### Requirement
List every line in the material that contains the word "width".

### Data entries
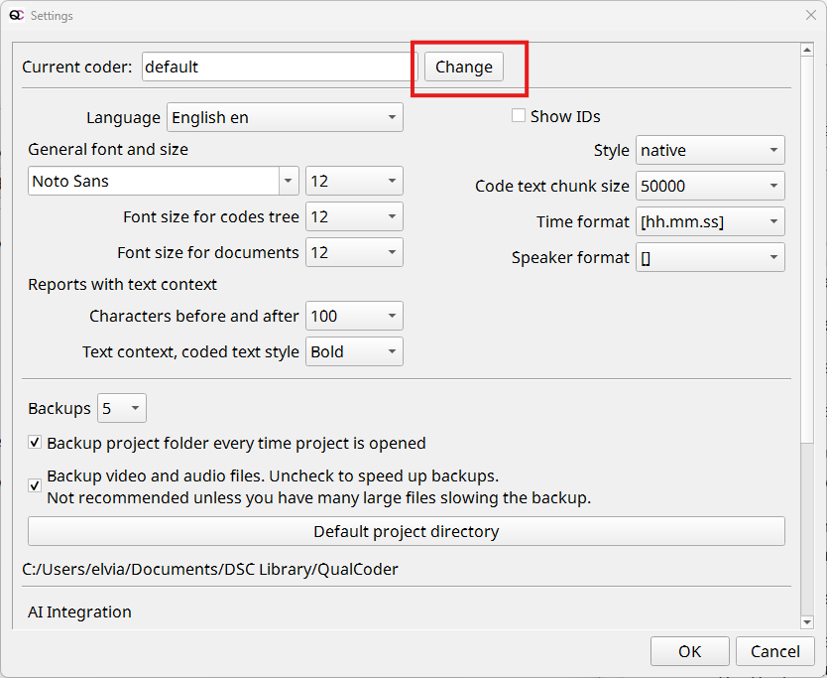Toggle backup project folder on open checkbox
Viewport: 827px width, 678px height.
[36, 443]
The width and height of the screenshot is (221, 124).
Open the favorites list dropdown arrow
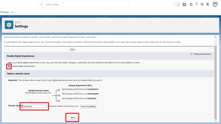(178, 5)
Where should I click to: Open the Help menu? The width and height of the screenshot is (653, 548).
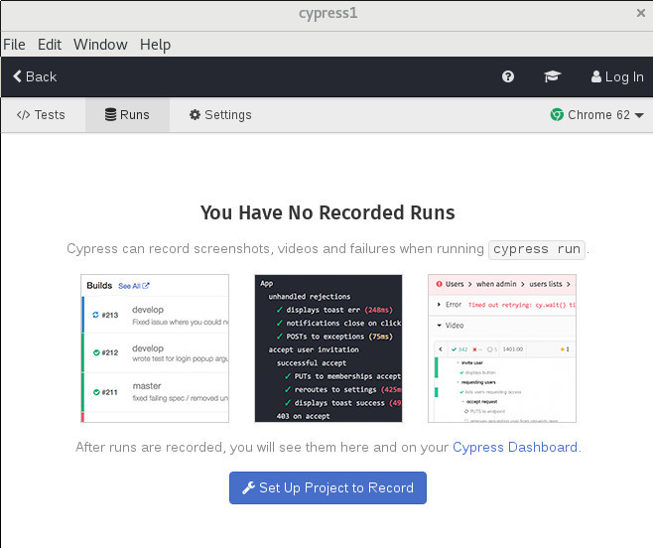155,45
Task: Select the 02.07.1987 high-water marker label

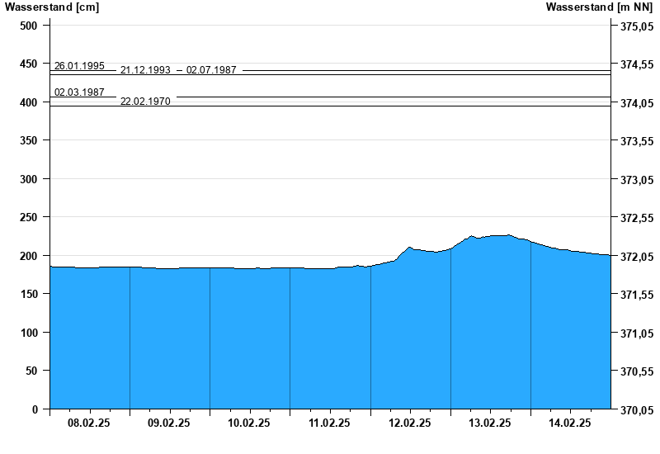Action: 211,71
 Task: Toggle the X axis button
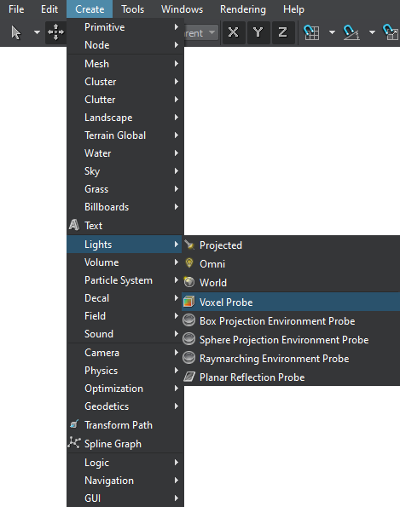(234, 32)
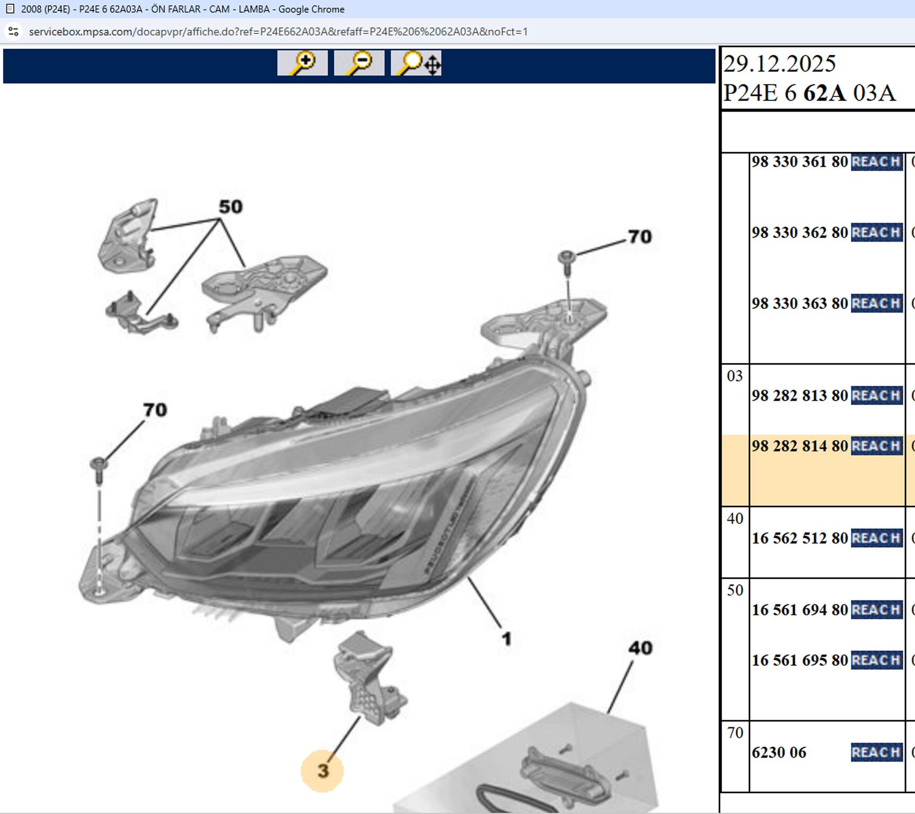The image size is (915, 814).
Task: Select callout 40 in the diagram
Action: point(640,648)
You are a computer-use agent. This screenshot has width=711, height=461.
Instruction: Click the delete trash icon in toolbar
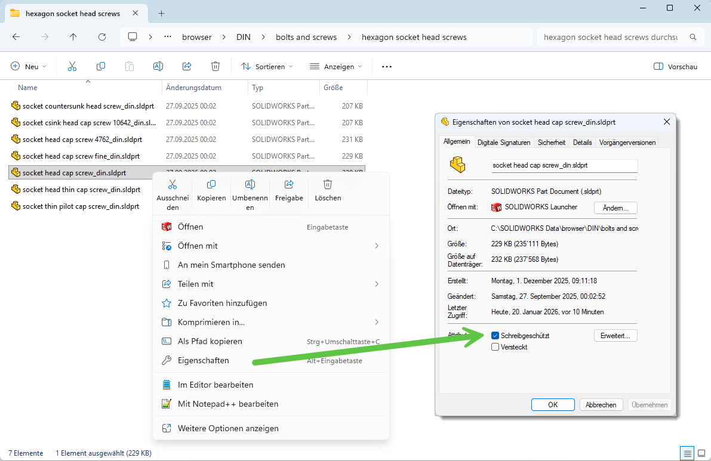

### Result
Viewport: 827px width, 678px height.
The width and height of the screenshot is (221, 124).
Where should I click to: Open the Help menu? The width and height of the screenshot is (653, 548).
You are a computer-use agent. This screenshot has width=711, height=461.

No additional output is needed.